I live in a world filled with bowls of pasta, cups of tea, and Aaron cardigans. I live a sheltered life in a town where very little happens. On Sunday night I stayed awake all night, until 5.00 am, glued to Twitter, reading with horror about London being destroyed. I have a deep love of London, of the places, street names, buildings, and the people. Seeing the photographs of a very particular type of person setting it alight gave me a lurch in the stomach, and made me feel intensely sick.
Tonight, after following the events solely on Twitter, I turned on the news, and, as much as I hate clichés, my mouth fell open, and I almost cried. Seeing the destruction and brainless violence, by people who won’t even show their face, brings me to tears. How inhuman and de-socialised do you have to be, how intensely do you have to feel separate to the country you live in, to want to destroy it?

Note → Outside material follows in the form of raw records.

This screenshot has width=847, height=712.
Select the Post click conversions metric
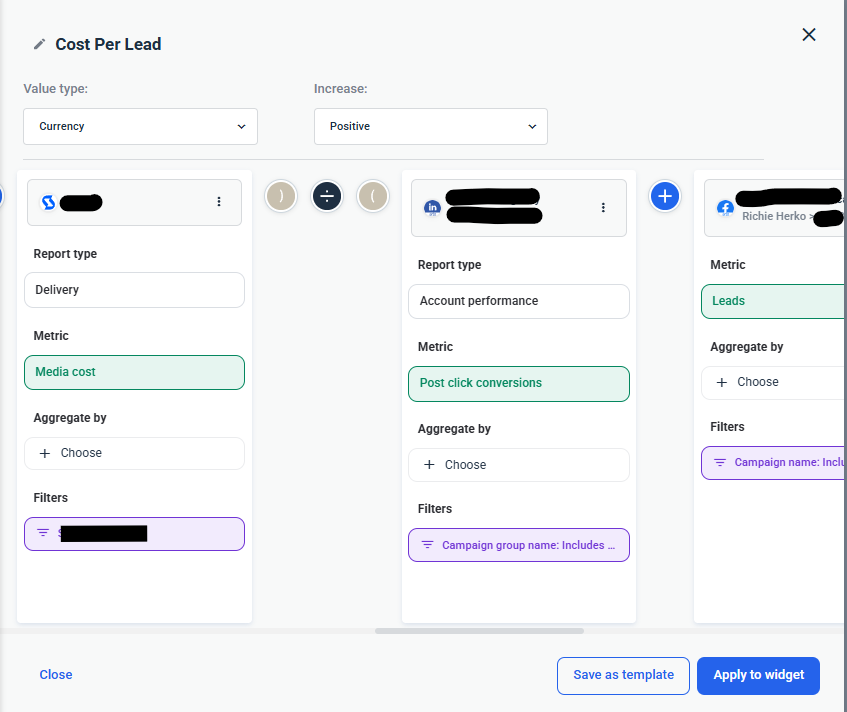coord(519,384)
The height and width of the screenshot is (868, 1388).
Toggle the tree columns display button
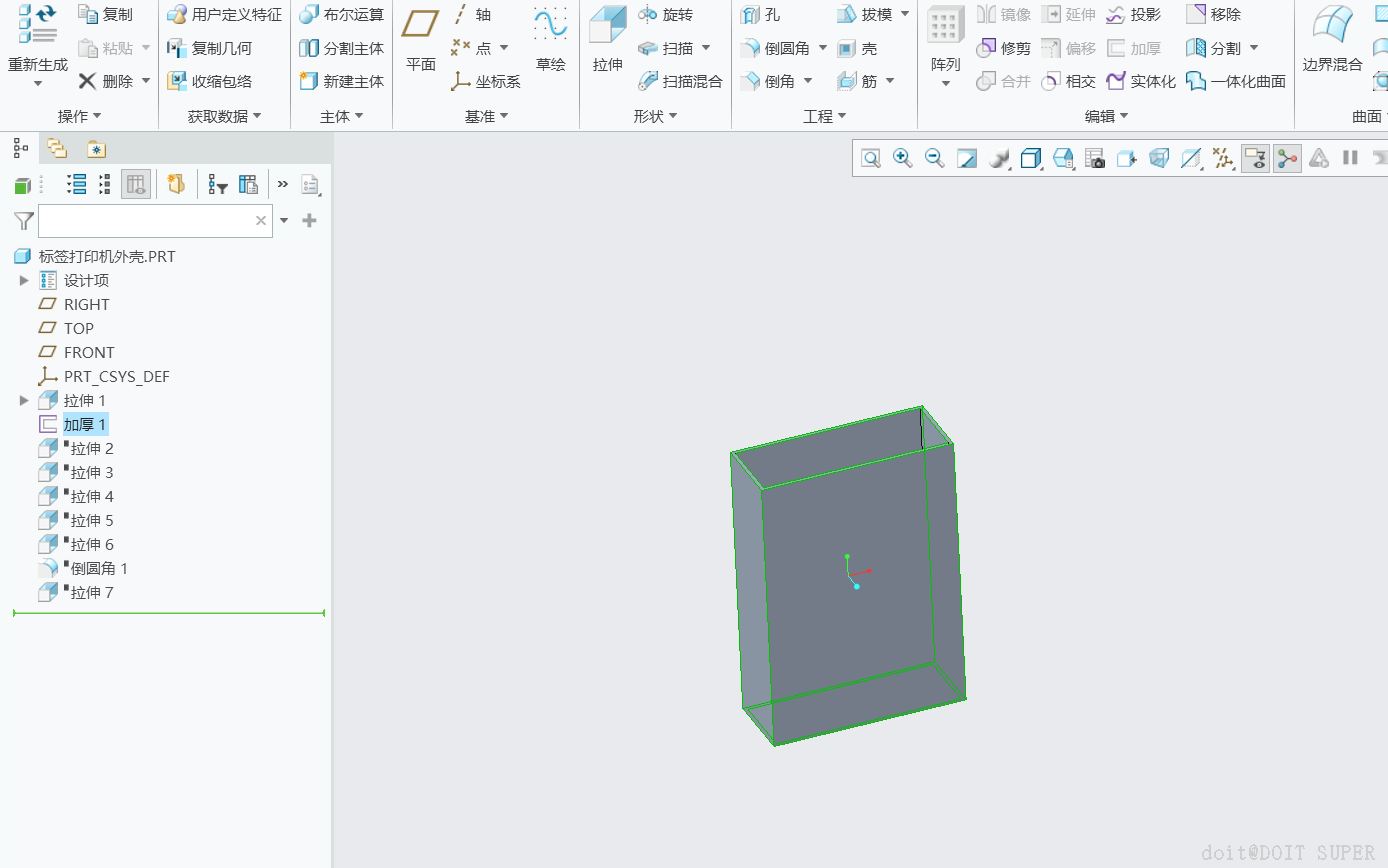pyautogui.click(x=136, y=184)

I’ve grown up in England, and feel it in my bones. As furious and disenchanted as I am sometimes with the Government and the way the country’s run, I never feel separate to Britain; I feel part of something very special. As an Englishman I feel part of a nation that once ruled an empire spanning most of the world, in spite of the fact that we’re a very small island. In Britain we have something very, very noble and special, and only people who have come from outside and don’t feel part of it could ever want to hurt it.
The fact that a man was killed by the police (a man who pulled his gun out first) may have ignited the first fire, but the brainless vigilantes who are sucking everything they can find out of every shop, and burning every building they come across, are not looting in the name of Mark Duggan.

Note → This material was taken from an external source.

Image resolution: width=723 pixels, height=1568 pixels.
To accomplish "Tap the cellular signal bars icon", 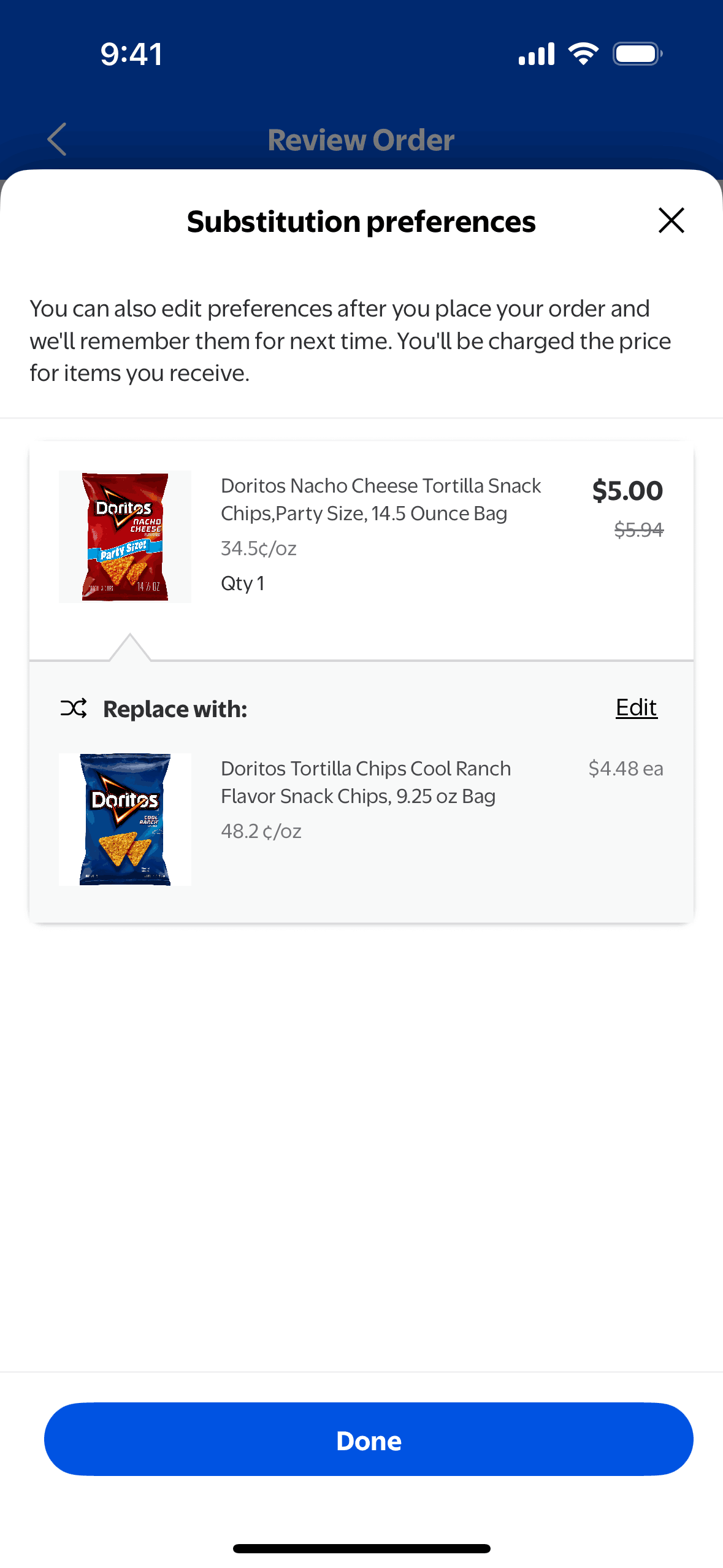I will pos(537,54).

Living in quiet, middle-class England, I understand that the Police have shortcomings, and are often guilty of corruption, but on a basic level they’re there to protect us. If I’m in trouble; if someone breaks into my house, or I’m attacked on the way home, I ring the Police, and they come. If I ring them then shortly after, they come and fix my problem. With a few exceptions, they are good men and women. Policemen do a job passionately, and they are a strong force to stand up for people who follow the law. I wish desperately that I could make the young people in London who feel so outrageously indignant about Police brutality realise that you only get shot by Police if you shoot them first, or put yourself in a position where they point their guns at you. People who work hard, follow the law, and lead normal, quiet lives, will never face the barrel of a Police gun, or any gun. Mark Duggan died because of the life he lead.
Any sympathy that might have been afforded to these people, any respect, or consideration, has been wiped out in fire. No-one will ever take them seriously again, and they’ve sealed the same fate for everyone else. When the students protested back in December, I felt so strongly that it would have been far more effective, instead of rioting and causing violence, to sit in the road outside Westminster, and outside the party offices, in complete silence, to stop traffic. Imagine if the politicians had to step over thousands of silent, staring faces, who wouldn’t move. How much more dramatic and powerful would that have been?
Violence is one of those things in life which is totally counter-productive, and does the opposite of what you want it to.
The people destroying London are not British, and are not human. British people would never destroy any city, let alone London, and I hope that doesn’t make me sound racist, but we love London.